WHAT IS EXPECTED | Go through the data below. List every line that holds the word "Servisi".

======

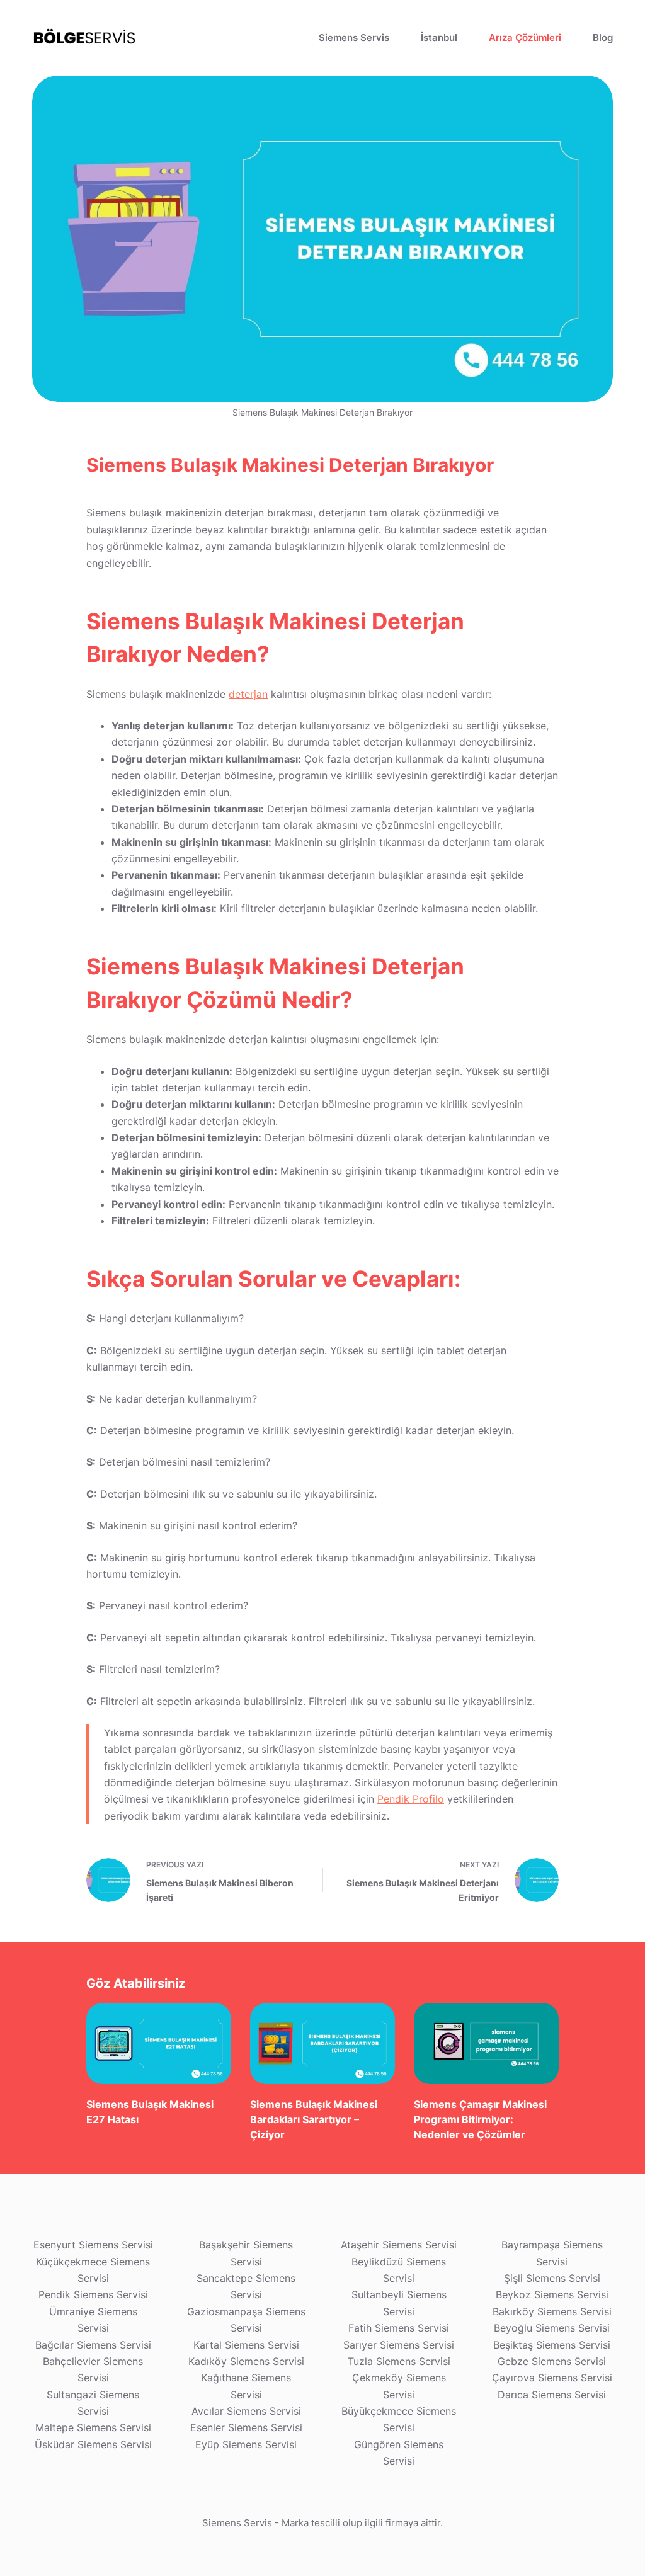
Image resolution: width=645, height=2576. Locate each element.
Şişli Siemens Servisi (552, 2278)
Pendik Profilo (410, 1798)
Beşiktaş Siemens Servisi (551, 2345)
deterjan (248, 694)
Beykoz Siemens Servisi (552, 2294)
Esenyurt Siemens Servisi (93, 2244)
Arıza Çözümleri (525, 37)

======

ANSWER TO THE EXERCISE |
Şişli Siemens Servisi (552, 2278)
Beşiktaş Siemens Servisi (551, 2345)
Beykoz Siemens Servisi (552, 2294)
Esenyurt Siemens Servisi (93, 2244)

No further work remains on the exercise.